» **What to work on**
**1)** Answer these questions about the text on the Taliban attack on Ghazni, each on its own line:
(a) How many Afghan soldiers had been killed in the fighting, according to the Defense Ministry spokesman?
(b) What did the insurgents blow up in Wardak Province?
(c) How many civilians had been wounded so far, according to Mr. Noori?
**2)** Rewrite the part of the Ghazni text that begins at the words "Brig. Gen. Mohammad" and stops after "fighting, he said.", changing "spokesman" to "press officer".

Brig. Gen. Mohammad Radmanish, the spokesman for the Afghan Ministry of Defense, denied Ghazni was under any serious threat. “It is just propaganda by the Taliban. The whole city is under the control of Afghan forces,” he said. Six Afghan soldiers had been killed in the fighting, he said.

Provincial councilmen from Ghazni complained that promised reinforcements never reached the city Friday, and in Wardak Province north of Ghazni, the insurgents blew up a small bridge on Highway 1 to cut off help, according to Abdul Rahman Mangal, spokesman for the governor of Wardak. He said security forces there reopened the road and were patrolling it to prevent Taliban ambushes.

Ghazni council member Esmatullah Jamradwal was in Kabul but speaking all day by telephone to his colleagues, until the lines went down. “The government is lying about sending reinforcements and the situation being under control,” he said. “Nothing is under control, the security forces in government offices are just trying to block the Taliban from entering their offices.”

Government officials said their defense was hampered because the insurgents were operating in civilian neighborhoods, preventing airstrikes. “Commando forces are responding to the Taliban attack but we are not carrying out airstrikes to prevent civilian casualties,” said Mr. Noori, the governor’s spokesman. He accused the Taliban of using the civilian population as human shields. Eight civilians had been wounded so far, he said.

Ghazni’s police chief, Col. Farid Ahmad Mashal, took to Facebook to say that the insurgents had been defeated, posing for photos with bodies of at least three dead insurgent fighters in the streets.

“All areas are in our control,” Colonel Mashal said in a video, as gunshots were heard in the background. “Members of the Parliament, all the people have picked up arms with us.”

Many areas of Ghazni Province have been heavily contested by the insurgents in recent years, but this was the first serious attempt to take the provincial capital.

Arif Rahmani, a member of Parliament from Ghazni, said the government had not acted on months of repeated warnings that the Taliban were amassing around and inside the city. He said that while the police had shown brave resistance since the assault began, they were low on ammunition and food and were struggling with communications, with the Taliban having forced phone networks to shut down.

“The reality is that 70 percent of the burden of the fighting in Ghazni is on the shoulders of the police, and their structure has long since fallen apart,” Mr. Rahmani said.

A New York Times reporter who visited Ghazni in May found residents complaining that many Taliban insurgents were already inside the city, hiding stashes of weapons and even collecting taxes from residents. Many expressed concern that the city would soon be attacked.

The Ghazni assault comes at a critical stage in the Afghan war, when President Ashraf Ghani and the Americans have been trying to persuade the Taliban to enter peace talks.

» **Listed entries**
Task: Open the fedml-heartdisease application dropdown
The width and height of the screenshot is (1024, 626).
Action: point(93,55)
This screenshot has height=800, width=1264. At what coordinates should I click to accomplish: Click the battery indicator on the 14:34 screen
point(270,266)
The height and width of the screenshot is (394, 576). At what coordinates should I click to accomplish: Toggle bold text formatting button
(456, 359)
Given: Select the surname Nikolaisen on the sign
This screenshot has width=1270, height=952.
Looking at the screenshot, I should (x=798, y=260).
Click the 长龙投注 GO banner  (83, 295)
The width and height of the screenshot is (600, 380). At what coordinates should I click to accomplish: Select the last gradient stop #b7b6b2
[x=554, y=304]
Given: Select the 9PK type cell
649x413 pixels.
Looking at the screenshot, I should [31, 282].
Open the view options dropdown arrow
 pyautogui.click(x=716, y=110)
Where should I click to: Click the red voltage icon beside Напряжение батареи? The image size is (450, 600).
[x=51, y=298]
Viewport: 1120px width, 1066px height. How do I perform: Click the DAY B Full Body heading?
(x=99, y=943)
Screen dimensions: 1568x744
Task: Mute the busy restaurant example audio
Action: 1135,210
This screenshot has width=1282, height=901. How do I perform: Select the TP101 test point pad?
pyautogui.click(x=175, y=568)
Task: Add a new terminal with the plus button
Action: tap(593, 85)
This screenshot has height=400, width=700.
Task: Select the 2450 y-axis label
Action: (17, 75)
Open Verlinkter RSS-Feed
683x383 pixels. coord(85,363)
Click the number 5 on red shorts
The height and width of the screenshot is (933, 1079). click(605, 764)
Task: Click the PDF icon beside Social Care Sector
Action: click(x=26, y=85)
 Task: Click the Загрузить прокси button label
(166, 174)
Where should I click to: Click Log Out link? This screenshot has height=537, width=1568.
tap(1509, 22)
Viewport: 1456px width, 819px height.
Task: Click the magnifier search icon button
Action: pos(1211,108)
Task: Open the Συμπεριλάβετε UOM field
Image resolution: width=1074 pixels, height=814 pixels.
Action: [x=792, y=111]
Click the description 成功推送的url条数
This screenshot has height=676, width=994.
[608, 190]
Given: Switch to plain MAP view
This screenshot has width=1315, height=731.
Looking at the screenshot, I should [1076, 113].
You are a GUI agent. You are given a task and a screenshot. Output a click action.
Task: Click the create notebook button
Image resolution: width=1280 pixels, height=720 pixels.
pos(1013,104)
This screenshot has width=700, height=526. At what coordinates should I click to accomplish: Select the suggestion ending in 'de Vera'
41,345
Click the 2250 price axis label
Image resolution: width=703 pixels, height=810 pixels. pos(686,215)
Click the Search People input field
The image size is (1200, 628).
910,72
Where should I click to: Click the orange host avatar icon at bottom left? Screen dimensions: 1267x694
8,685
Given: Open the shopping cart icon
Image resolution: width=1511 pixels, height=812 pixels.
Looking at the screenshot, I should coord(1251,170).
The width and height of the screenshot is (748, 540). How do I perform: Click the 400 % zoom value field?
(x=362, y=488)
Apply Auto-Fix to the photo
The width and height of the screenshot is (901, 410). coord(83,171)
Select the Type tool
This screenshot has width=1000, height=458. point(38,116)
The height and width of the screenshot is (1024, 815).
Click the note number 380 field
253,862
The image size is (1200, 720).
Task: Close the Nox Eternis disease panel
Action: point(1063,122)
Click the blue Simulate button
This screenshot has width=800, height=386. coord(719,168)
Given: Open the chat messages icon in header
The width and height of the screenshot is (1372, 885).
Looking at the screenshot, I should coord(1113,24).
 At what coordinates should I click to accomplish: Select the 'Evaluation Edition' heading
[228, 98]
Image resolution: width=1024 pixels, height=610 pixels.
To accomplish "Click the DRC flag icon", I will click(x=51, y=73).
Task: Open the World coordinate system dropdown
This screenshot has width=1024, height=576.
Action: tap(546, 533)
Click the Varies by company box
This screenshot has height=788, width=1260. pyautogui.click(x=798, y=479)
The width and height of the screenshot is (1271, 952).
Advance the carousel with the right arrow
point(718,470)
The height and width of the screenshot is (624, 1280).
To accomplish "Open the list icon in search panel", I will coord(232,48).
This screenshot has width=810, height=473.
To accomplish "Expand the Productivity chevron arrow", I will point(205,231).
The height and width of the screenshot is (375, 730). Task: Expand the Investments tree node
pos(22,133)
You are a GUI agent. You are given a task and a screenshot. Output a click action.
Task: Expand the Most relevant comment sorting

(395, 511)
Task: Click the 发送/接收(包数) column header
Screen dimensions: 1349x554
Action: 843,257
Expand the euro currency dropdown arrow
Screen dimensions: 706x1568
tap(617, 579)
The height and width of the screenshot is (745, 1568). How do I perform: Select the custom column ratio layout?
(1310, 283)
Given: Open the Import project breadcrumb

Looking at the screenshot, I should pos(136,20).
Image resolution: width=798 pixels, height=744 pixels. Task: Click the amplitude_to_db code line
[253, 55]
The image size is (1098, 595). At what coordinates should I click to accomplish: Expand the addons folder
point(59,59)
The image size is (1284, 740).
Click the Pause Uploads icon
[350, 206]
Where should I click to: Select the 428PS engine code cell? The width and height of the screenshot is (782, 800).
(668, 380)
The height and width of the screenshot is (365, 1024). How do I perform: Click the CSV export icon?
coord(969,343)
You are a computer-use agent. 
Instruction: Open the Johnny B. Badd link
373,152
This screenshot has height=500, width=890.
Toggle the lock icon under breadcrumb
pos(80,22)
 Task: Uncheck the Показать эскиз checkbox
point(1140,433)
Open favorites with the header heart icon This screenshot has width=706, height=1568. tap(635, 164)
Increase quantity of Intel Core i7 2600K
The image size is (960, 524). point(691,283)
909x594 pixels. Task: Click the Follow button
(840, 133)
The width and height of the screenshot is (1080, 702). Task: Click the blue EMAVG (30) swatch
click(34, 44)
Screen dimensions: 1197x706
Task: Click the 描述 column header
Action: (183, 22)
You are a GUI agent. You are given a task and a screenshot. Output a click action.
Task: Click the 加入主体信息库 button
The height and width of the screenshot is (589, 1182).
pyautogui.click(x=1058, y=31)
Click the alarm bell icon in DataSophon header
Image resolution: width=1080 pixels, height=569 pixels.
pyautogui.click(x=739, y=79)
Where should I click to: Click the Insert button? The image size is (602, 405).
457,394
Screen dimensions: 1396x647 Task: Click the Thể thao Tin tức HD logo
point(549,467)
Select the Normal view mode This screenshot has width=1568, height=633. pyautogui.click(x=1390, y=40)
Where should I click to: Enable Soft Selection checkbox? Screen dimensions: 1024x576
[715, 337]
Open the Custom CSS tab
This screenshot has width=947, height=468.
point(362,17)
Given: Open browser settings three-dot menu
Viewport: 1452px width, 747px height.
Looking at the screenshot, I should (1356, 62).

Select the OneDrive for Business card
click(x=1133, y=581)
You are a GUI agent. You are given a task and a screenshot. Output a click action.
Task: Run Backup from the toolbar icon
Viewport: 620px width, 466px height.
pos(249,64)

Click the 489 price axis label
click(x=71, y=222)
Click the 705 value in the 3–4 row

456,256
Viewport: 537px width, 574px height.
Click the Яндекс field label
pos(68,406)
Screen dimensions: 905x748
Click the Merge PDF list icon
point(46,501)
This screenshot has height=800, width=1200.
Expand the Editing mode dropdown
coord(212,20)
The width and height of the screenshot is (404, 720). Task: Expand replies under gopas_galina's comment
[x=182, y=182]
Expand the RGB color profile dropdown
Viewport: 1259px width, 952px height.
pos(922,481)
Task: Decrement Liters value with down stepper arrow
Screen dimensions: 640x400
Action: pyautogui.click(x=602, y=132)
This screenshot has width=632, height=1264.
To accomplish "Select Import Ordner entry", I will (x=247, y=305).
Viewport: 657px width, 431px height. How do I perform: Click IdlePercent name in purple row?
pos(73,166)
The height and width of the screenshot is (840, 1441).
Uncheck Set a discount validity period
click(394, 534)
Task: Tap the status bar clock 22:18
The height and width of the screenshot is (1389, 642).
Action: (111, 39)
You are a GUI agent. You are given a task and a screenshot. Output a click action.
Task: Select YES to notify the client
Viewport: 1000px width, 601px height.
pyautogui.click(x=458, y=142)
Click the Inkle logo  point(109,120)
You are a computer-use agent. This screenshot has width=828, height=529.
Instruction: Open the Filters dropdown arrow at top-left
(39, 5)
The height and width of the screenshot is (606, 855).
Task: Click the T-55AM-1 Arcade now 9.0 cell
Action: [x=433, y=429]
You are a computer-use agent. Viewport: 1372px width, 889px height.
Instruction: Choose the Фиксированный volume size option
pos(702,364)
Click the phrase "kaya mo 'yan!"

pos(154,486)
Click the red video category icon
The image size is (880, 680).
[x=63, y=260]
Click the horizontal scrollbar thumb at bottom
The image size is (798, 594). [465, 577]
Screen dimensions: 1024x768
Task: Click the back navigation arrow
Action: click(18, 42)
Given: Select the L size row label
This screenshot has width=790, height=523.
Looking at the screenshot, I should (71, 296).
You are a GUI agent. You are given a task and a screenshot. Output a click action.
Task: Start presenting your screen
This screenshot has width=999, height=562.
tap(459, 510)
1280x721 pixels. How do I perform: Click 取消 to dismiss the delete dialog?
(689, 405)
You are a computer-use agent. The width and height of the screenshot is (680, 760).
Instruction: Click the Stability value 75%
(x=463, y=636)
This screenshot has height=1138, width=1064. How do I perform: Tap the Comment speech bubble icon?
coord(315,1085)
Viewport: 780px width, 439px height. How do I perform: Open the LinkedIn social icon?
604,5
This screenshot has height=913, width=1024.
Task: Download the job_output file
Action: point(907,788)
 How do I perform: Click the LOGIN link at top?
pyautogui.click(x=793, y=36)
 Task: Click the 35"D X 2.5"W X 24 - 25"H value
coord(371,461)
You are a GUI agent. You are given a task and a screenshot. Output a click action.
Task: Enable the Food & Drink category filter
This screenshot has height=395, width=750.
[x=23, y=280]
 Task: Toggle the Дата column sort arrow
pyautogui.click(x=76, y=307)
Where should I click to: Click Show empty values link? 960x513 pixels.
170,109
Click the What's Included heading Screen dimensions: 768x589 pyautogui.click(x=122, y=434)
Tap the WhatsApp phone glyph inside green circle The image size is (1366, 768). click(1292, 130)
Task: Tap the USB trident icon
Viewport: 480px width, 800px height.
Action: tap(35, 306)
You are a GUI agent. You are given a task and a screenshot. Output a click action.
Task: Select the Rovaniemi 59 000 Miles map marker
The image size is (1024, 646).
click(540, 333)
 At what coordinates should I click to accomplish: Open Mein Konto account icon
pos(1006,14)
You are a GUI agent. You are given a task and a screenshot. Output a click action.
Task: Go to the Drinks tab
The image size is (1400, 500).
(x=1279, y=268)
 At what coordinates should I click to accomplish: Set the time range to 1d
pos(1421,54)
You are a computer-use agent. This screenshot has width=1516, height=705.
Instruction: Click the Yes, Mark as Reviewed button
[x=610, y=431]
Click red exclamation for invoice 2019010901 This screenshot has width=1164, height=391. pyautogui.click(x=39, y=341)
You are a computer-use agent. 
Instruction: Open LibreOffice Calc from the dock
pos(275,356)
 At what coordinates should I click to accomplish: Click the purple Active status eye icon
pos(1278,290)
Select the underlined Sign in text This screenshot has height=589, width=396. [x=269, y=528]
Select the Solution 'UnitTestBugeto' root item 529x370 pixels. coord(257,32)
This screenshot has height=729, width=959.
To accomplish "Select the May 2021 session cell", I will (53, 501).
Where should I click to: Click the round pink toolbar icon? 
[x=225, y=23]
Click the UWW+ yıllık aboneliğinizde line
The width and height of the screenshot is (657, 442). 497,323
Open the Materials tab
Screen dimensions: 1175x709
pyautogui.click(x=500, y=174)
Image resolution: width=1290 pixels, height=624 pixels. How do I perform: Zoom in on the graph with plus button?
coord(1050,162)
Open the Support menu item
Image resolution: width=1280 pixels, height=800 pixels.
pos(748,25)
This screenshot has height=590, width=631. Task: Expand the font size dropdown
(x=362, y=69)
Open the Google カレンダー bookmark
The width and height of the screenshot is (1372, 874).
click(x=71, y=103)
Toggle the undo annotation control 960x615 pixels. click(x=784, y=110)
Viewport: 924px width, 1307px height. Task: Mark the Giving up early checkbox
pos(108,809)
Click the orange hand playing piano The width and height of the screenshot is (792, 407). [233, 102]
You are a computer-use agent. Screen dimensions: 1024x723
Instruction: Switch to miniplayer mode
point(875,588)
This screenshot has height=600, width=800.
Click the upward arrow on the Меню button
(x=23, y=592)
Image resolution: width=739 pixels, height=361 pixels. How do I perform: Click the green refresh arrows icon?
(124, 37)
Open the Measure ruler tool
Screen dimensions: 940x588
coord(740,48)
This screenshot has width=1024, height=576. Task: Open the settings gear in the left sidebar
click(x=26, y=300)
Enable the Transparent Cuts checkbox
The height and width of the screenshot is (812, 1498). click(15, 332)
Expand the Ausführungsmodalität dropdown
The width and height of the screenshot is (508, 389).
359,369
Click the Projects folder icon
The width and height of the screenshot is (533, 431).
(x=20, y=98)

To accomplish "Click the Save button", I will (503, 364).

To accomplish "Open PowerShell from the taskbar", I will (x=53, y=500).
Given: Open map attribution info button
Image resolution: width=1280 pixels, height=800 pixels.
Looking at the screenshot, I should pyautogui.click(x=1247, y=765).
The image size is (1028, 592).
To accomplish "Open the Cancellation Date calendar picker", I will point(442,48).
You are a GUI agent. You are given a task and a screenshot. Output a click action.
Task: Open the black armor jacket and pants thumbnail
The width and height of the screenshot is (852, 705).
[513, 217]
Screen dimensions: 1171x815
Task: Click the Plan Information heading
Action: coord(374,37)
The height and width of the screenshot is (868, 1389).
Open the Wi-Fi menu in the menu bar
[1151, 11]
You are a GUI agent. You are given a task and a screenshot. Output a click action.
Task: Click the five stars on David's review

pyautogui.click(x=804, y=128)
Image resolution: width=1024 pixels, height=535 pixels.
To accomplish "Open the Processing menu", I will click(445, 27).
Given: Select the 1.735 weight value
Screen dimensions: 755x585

» **Problem solutions**
**1)**
(a) Six
(b) A small bridge on Highway 1
(c) Eight

**2)**
Brig. Gen. Mohammad Radmanish, the press officer for the Afghan Ministry of Defense, denied Ghazni was under any serious threat. “It is just propaganda by the Taliban. The whole city is under the control of Afghan forces,” he said. Six Afghan soldiers had been killed in the fighting, he said.